WORK INSTRUCTIONS:
Extract the lines from the items below, beginning with the line that contains "size is (1456, 819)." and continuing through the end of the items. Copy every line in that span word for word, including the starting line.

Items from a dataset

--- begin ---

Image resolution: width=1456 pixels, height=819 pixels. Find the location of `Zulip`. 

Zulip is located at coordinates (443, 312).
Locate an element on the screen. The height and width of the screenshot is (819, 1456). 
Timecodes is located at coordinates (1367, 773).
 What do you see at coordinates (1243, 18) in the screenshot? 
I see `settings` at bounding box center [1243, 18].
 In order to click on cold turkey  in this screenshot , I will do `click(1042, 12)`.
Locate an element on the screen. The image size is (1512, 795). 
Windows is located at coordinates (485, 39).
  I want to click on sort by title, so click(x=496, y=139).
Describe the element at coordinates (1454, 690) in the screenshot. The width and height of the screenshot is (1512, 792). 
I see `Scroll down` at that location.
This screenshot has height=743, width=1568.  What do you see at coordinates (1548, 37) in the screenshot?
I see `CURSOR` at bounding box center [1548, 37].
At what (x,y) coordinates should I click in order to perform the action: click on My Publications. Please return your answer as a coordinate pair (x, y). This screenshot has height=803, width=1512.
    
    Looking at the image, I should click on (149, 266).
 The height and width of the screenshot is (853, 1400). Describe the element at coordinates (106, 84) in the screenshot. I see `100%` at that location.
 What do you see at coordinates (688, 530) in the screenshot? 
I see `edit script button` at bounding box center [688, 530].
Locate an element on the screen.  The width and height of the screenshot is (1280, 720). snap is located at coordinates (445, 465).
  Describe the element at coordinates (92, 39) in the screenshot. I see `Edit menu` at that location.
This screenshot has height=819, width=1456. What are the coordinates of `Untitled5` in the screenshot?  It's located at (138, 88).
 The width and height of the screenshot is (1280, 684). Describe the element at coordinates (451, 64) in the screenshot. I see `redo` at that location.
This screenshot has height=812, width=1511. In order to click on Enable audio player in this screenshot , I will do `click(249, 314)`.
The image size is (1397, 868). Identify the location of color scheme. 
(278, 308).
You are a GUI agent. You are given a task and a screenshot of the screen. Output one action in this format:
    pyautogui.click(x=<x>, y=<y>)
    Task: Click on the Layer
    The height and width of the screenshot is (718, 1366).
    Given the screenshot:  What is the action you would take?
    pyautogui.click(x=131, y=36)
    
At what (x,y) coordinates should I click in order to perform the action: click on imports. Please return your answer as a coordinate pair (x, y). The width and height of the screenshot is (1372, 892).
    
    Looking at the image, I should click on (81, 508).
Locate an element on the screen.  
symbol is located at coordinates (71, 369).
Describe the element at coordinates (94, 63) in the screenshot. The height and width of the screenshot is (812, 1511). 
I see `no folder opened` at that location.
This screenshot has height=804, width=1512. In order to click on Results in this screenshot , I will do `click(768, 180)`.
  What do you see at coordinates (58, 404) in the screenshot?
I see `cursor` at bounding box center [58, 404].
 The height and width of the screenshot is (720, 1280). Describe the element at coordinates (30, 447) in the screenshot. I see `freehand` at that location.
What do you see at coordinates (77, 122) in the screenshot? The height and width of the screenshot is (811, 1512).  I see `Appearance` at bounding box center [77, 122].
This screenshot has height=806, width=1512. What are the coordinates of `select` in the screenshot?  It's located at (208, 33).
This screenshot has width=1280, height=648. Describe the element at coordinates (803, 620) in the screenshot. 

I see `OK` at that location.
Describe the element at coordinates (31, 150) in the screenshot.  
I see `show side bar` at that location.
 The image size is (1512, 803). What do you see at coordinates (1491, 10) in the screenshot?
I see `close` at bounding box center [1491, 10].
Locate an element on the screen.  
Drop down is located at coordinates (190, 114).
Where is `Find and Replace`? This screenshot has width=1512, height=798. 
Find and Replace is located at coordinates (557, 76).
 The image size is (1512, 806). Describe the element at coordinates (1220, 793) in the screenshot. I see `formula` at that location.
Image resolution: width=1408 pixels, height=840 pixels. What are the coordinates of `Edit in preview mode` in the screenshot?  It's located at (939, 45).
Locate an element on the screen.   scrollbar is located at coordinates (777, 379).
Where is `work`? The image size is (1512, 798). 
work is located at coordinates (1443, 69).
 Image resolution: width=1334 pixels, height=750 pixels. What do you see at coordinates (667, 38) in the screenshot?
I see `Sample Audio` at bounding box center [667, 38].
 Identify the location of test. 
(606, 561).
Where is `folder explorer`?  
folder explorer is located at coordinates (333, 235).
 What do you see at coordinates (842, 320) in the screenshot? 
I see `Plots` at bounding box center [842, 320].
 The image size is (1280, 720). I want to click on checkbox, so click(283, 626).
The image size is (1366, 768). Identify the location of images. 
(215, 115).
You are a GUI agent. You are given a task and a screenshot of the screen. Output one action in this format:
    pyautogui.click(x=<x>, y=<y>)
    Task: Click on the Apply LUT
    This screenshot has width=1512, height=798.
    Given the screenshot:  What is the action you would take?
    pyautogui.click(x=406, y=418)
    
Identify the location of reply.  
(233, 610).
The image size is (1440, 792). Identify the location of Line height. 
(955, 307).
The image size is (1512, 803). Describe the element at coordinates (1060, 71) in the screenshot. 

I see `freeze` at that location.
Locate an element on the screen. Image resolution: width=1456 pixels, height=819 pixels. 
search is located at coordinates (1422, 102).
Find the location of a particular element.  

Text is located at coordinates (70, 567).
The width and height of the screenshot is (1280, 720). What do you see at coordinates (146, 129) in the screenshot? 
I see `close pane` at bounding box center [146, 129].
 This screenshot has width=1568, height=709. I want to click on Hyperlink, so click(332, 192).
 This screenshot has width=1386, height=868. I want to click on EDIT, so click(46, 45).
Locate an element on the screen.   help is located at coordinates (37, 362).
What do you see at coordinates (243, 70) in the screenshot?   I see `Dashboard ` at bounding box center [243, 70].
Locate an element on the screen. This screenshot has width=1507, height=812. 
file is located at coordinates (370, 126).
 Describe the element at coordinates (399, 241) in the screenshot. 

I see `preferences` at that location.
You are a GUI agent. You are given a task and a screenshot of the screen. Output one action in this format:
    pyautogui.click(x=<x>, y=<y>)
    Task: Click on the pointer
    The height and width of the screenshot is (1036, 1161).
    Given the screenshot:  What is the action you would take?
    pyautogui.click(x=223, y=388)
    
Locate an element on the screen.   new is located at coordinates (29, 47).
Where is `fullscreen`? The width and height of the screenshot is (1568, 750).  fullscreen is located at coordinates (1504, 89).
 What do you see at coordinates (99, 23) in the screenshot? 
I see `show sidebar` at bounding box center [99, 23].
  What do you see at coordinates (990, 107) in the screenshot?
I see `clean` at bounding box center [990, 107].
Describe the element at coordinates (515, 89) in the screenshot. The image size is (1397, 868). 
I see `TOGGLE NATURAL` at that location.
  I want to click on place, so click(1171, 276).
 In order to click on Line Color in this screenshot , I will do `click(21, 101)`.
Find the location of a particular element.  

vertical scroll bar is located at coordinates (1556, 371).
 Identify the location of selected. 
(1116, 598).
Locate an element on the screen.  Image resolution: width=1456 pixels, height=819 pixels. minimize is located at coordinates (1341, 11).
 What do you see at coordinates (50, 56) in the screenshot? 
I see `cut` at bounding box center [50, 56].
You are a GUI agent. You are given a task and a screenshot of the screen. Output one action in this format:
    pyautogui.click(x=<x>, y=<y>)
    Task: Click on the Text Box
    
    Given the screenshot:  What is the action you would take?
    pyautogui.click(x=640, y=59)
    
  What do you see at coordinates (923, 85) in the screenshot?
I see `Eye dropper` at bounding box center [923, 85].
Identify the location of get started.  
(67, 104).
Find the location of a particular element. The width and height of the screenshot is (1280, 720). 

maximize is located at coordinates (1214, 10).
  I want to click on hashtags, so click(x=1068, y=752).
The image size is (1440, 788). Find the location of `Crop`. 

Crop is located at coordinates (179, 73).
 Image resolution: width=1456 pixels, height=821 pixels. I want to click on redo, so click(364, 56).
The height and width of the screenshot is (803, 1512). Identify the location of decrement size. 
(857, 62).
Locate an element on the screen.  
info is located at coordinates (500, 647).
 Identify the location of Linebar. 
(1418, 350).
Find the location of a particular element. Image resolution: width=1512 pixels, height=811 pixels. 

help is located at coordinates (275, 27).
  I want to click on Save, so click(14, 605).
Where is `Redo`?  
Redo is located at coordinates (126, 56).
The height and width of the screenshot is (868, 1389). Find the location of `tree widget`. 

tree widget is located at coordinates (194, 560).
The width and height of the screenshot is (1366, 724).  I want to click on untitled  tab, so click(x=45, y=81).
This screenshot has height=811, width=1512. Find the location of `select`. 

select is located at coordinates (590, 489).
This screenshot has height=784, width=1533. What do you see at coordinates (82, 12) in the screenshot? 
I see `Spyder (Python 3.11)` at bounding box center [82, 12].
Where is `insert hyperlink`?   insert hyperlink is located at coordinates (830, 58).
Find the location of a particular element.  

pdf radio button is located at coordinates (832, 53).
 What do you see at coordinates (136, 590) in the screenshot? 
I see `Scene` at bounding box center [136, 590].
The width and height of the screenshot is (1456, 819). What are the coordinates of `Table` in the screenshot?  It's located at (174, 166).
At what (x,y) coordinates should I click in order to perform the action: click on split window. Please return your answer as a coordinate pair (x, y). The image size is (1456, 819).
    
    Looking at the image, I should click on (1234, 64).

--- end ---

EXERCISE RESPONSE:
At what (x,y) coordinates should I click in order to perform the action: click on split window. Please return your answer as a coordinate pair (x, y). The image size is (1456, 819).
    
    Looking at the image, I should click on (1234, 64).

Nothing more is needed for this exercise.